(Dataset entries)
■ ■ ■
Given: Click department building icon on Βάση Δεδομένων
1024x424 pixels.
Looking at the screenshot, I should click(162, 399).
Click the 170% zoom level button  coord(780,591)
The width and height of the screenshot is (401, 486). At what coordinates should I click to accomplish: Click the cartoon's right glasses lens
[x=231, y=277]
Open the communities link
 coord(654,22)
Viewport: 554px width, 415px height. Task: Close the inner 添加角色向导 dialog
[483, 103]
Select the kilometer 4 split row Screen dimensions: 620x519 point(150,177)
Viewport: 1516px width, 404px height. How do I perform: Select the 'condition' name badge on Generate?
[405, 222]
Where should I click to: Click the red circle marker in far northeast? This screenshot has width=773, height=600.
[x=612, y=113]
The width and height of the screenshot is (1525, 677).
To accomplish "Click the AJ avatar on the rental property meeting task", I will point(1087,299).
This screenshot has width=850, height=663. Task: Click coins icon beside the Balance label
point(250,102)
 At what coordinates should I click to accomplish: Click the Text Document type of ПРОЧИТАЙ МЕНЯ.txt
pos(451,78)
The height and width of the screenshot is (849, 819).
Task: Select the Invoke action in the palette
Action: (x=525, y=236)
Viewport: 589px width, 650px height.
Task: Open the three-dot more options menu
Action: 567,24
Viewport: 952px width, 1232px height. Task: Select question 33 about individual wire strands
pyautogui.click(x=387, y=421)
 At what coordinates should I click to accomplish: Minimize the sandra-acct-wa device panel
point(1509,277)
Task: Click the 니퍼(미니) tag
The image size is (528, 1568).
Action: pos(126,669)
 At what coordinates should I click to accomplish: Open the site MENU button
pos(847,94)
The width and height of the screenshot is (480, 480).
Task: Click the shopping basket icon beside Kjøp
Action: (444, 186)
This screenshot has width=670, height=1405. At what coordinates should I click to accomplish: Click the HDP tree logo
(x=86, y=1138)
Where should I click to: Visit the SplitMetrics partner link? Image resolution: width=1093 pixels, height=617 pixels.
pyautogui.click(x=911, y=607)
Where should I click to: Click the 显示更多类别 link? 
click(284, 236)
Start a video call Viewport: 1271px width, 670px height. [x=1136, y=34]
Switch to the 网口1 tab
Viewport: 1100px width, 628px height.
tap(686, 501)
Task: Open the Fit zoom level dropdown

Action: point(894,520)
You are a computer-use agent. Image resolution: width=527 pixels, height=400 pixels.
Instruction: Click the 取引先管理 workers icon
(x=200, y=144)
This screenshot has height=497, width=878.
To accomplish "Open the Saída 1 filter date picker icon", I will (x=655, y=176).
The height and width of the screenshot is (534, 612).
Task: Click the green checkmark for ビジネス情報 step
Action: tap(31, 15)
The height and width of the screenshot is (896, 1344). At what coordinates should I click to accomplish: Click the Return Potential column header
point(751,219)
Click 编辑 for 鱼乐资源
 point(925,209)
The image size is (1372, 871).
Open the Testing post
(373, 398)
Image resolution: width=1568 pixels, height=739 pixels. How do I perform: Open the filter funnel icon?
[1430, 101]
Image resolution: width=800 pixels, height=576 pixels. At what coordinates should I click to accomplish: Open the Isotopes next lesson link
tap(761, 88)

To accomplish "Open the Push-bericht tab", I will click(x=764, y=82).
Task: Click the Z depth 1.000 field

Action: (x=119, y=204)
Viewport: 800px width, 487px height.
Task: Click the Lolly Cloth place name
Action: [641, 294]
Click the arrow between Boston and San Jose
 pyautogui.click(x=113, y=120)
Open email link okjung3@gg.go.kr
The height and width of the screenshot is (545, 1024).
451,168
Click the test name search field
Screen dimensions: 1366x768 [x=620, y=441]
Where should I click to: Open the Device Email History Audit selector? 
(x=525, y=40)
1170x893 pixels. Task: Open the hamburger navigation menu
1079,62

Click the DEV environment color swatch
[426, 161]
■ ■ ■
• _Task item_: In this exercise, give every record above again exactly.

• _Worked solution_:
Given: Click department building icon on Βάση Δεδομένων
1024x424 pixels.
Looking at the screenshot, I should click(162, 399).
Click the 170% zoom level button  coord(780,591)
The width and height of the screenshot is (401, 486). At what coordinates should I click to accomplish: Click the cartoon's right glasses lens
[x=231, y=277]
Open the communities link
 coord(654,22)
Viewport: 554px width, 415px height. Task: Close the inner 添加角色向导 dialog
[483, 103]
Select the kilometer 4 split row Screen dimensions: 620x519 point(150,177)
Viewport: 1516px width, 404px height. How do I perform: Select the 'condition' name badge on Generate?
[405, 222]
Where should I click to: Click the red circle marker in far northeast? This screenshot has width=773, height=600.
[x=612, y=113]
The width and height of the screenshot is (1525, 677).
To accomplish "Click the AJ avatar on the rental property meeting task", I will point(1087,299).
This screenshot has width=850, height=663. Task: Click coins icon beside the Balance label
point(250,102)
 At what coordinates should I click to accomplish: Click the Text Document type of ПРОЧИТАЙ МЕНЯ.txt
pos(451,78)
The height and width of the screenshot is (849, 819).
Task: Select the Invoke action in the palette
Action: (x=525, y=236)
Viewport: 589px width, 650px height.
Task: Open the three-dot more options menu
Action: 567,24
Viewport: 952px width, 1232px height. Task: Select question 33 about individual wire strands
pyautogui.click(x=387, y=421)
 At what coordinates should I click to accomplish: Minimize the sandra-acct-wa device panel
point(1509,277)
Task: Click the 니퍼(미니) tag
The image size is (528, 1568).
Action: pos(126,669)
 At what coordinates should I click to accomplish: Open the site MENU button
pos(847,94)
The width and height of the screenshot is (480, 480).
Task: Click the shopping basket icon beside Kjøp
Action: (444, 186)
This screenshot has width=670, height=1405. At what coordinates should I click to accomplish: Click the HDP tree logo
(x=86, y=1138)
Where should I click to: Visit the SplitMetrics partner link? Image resolution: width=1093 pixels, height=617 pixels.
pyautogui.click(x=911, y=607)
Where should I click to: Click the 显示更多类别 link? 
click(284, 236)
Start a video call Viewport: 1271px width, 670px height. [x=1136, y=34]
Switch to the 网口1 tab
Viewport: 1100px width, 628px height.
tap(686, 501)
Task: Open the Fit zoom level dropdown

Action: point(894,520)
You are a computer-use agent. Image resolution: width=527 pixels, height=400 pixels.
Instruction: Click the 取引先管理 workers icon
(x=200, y=144)
This screenshot has height=497, width=878.
To accomplish "Open the Saída 1 filter date picker icon", I will (x=655, y=176).
The height and width of the screenshot is (534, 612).
Task: Click the green checkmark for ビジネス情報 step
Action: tap(31, 15)
The height and width of the screenshot is (896, 1344). At what coordinates should I click to accomplish: Click the Return Potential column header
point(751,219)
Click 编辑 for 鱼乐资源
 point(925,209)
The image size is (1372, 871).
Open the Testing post
(373, 398)
Image resolution: width=1568 pixels, height=739 pixels. How do I perform: Open the filter funnel icon?
[1430, 101]
Image resolution: width=800 pixels, height=576 pixels. At what coordinates should I click to accomplish: Open the Isotopes next lesson link
tap(761, 88)

To accomplish "Open the Push-bericht tab", I will click(x=764, y=82).
Task: Click the Z depth 1.000 field

Action: (x=119, y=204)
Viewport: 800px width, 487px height.
Task: Click the Lolly Cloth place name
Action: [641, 294]
Click the arrow between Boston and San Jose
 pyautogui.click(x=113, y=120)
Open email link okjung3@gg.go.kr
The height and width of the screenshot is (545, 1024).
451,168
Click the test name search field
Screen dimensions: 1366x768 [x=620, y=441]
Where should I click to: Open the Device Email History Audit selector? 
(x=525, y=40)
1170x893 pixels. Task: Open the hamburger navigation menu
1079,62

Click the DEV environment color swatch
[426, 161]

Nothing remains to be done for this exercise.